Kim Wilde is back, again. Thirteen years since her first hit, she has resurfaced with a new hit, a new audience but the same magnetic Wildeness.
SYDNEY AIRPORT, DOMESTIC TERMINAL: 12 pm on a Friday. We're here with MCA/Geffen's national record publicist, Nadya, waiting for a delayed flight from Brisbane which has on board Kim Wilde, veteran UK popster of such hits as "Kids In America" (1981), "You Keep Me Hanging On" (1986), "If I Can't Have You" (1994) and then there's the rest. Kim is doing a series of concerts in Australia, hard on the heels of her platinum album The Singles Collection and delayed flights and airport lounges are just part of life on the road. Finally, her flight touches down and she is the first to drift through Gate 3. Wearing a crushed floral earth-toned frock and jacket, her singular concession to hip is black clogs. Her face is chalk-pale, except for two tawny brows scrawled in pencil; the famous blonde tresses are unbrushed and carelessly clipped into a French roll. As she sidles through the terminal with the weight of hand luggage, her cobalt eyes are unfocused and her lips have drooped open with weariness. She barely notices us before she's worrying whether she should wash her hair for the shoot or not.
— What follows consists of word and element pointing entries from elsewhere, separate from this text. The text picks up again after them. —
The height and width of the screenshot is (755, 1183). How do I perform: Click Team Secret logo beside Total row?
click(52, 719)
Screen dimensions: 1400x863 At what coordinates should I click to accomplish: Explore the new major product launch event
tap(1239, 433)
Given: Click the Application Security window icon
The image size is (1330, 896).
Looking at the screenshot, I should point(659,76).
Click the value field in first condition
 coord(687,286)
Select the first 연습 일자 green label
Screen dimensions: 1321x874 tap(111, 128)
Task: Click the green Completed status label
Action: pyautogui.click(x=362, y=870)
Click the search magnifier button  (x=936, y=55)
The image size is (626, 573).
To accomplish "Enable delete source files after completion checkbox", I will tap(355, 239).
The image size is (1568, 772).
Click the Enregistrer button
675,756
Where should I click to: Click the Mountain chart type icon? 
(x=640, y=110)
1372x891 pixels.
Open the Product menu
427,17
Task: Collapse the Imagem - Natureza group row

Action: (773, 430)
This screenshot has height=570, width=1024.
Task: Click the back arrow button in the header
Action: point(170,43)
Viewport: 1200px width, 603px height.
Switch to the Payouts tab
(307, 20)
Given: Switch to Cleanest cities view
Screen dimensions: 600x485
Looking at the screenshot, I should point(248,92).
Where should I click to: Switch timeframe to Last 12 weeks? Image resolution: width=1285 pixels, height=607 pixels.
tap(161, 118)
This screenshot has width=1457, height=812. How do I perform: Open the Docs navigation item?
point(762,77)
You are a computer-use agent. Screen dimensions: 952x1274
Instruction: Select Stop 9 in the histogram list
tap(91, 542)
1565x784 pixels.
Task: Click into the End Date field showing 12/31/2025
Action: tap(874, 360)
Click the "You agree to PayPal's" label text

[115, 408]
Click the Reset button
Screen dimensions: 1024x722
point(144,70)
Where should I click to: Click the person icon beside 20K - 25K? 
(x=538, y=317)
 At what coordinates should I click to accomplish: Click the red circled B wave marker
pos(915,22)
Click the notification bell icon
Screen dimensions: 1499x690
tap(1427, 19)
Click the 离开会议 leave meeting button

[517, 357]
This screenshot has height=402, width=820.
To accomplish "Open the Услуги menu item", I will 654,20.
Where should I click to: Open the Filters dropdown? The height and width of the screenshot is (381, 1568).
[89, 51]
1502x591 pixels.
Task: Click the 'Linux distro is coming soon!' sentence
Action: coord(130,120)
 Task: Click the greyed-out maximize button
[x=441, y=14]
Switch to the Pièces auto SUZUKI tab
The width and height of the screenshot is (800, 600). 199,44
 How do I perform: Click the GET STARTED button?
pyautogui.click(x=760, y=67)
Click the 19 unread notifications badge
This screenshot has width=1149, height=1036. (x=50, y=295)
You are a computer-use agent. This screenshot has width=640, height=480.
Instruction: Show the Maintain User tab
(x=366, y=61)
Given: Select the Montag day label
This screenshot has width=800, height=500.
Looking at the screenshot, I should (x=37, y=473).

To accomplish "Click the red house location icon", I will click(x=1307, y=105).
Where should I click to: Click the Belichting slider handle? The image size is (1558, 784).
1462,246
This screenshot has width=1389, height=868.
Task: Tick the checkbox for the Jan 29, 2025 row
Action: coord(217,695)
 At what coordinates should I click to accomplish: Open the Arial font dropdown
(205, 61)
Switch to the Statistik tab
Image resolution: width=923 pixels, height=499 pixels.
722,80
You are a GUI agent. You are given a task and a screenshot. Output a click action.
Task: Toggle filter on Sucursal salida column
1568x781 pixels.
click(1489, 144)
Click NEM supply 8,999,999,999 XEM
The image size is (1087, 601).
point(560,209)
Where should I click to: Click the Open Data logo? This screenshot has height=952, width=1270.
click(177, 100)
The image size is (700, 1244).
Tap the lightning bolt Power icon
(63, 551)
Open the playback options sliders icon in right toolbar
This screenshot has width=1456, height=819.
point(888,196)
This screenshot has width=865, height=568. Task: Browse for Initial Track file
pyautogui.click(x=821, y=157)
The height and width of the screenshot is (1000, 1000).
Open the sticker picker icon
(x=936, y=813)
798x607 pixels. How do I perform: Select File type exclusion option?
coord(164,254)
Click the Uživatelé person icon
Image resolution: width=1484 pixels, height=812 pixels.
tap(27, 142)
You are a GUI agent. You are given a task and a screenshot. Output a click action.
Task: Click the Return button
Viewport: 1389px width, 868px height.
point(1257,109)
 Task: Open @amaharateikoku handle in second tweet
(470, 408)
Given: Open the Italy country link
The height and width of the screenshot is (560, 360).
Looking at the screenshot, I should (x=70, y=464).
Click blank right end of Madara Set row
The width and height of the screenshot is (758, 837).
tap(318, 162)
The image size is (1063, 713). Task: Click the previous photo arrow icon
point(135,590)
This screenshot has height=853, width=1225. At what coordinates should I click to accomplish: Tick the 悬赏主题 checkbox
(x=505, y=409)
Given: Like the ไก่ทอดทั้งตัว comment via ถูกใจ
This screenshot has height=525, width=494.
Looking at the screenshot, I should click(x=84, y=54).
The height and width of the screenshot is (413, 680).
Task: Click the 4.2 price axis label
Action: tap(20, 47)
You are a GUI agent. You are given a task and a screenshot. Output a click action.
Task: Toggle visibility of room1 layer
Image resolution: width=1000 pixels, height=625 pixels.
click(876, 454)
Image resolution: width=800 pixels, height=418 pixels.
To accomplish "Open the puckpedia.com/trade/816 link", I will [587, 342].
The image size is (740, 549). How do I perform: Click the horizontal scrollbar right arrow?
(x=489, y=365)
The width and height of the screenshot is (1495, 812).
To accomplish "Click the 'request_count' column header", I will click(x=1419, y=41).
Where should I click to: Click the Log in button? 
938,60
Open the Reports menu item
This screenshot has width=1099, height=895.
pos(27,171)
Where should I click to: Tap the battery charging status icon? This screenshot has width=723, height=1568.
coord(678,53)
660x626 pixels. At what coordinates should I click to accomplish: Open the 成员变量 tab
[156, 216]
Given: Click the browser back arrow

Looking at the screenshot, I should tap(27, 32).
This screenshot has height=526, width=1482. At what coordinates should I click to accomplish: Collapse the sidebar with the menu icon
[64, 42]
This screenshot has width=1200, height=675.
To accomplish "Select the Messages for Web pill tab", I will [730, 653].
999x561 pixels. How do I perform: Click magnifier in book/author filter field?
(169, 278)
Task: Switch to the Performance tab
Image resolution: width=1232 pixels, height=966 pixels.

As we climb into the car, she Iets loose on the "crazy" Brisbane airport lounge. Her companion and English record publicist, Moira, a compact thirty-something woman with a sensible haircut and shoes to match doesn't fuss. "Oh weIl, it's over now," Kim pets pragmatically and talk turns to an interview that appeared in yesterday's press.
"She painted a rather one-sided picture... She made me sound like I was a real lonely stay-at-home," Kim remarks. She seems genuinely wounded.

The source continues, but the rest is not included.